History:  Master Plan for Higher Education (MPHE)

  • The Donahoe Act, also known as the Master Plan for Higher Education (MPHE), was adopted in 1960

  • Established principle of universal access and choice

  • Expresses the state’s intent that higher education remain accessible, affordable, high-quality, and accountable.

  • Provided clear differentiation among the 3 public postsecondary education segments:

      • The University of California (UC) is designated the State's primary academic research institution and is to provide undergraduate, graduate and professional education. UC is given exclusive jurisdiction in public higher education for doctoral degrees (with the two exceptions--see CSU below) and for instruction in law, medicine, dentistry, and veterinary medicine (the original plan included architecture).
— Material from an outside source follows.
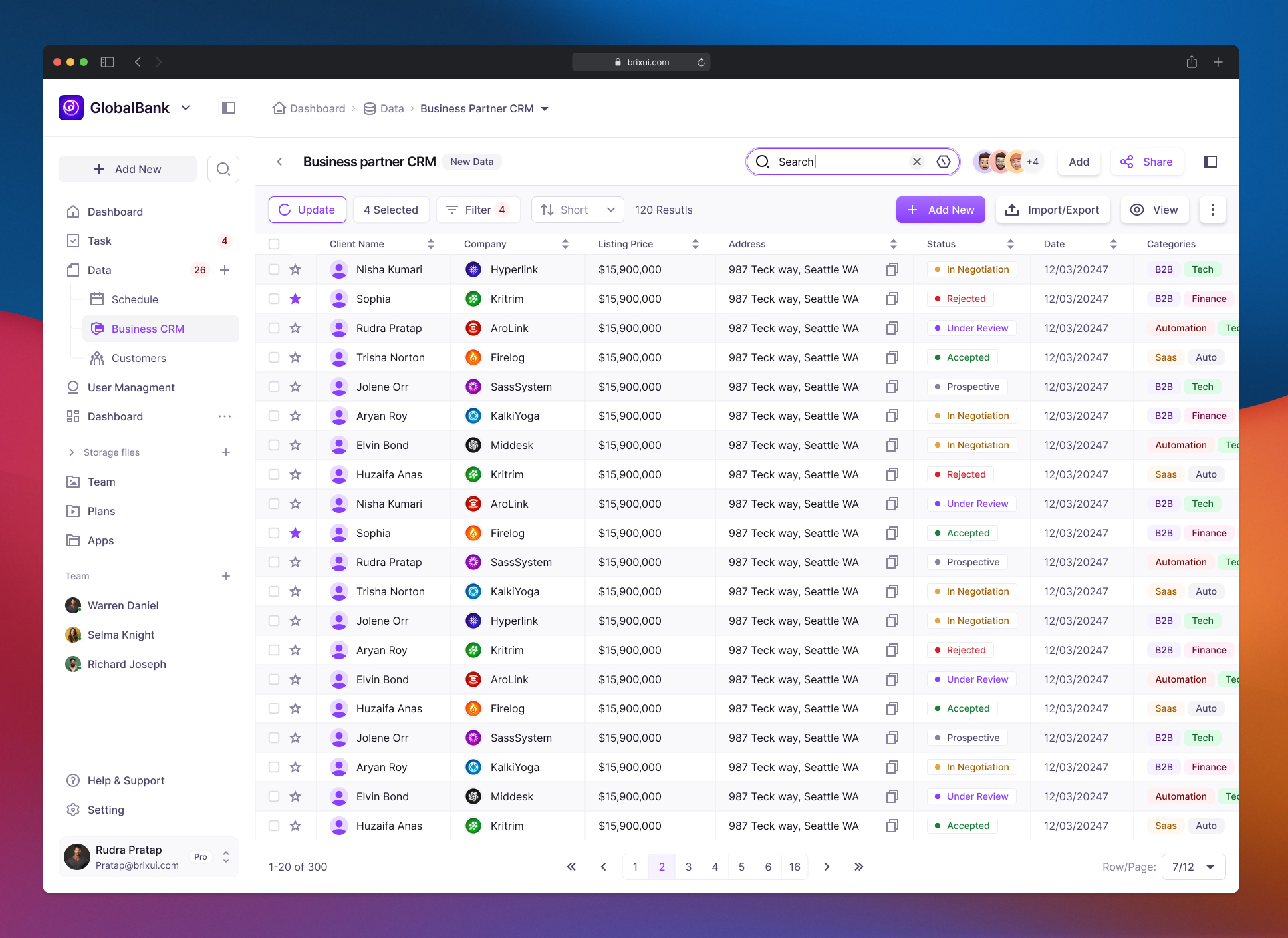Check the checkbox on the Trisha Norton row
The height and width of the screenshot is (938, 1288).
tap(274, 357)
      • The California State University (CSU):  Primary mission is undergraduate education and graduate education through the master's degree including professional and teacher education. Faculty research is authorized consistent with the primary function of instruction. SB 724 (2006) authorized CSU to award a specific Doctor of Education (Ed.D.) in educational leadership. Other doctorates can be awarded jointly with UC or an independent institution.

      • California Community Colleges:  Primary mission is providing academic and vocational instruction for older and younger students through the first two years of undergraduate education (lower division). In addition to this primary mission, the Community Colleges are authorized to provide remedial instruction, English as a Second Language courses, adult noncredit instruction, community service courses, and workforce training services.

  • Eligibility Targets Specified in the Master Plan:

      • CCC:  All persons 18 years or older who can “benefit from instruction” are eligible to attend CCC.

      • UC:  The top 12.5 percent of all graduating public high school students are eligible for admission to UC.

      • CSU:  The top 33.3 percent are eligible for admission to CSU

Subsequent policy has modified the Master Plan to provide that all California residents in the top one-eighth or top one-third of the statewide high school graduating class who apply on time be offered a place somewhere in the UC or CSU system, respectively, though not necessarily at the campus or in the major of first choice.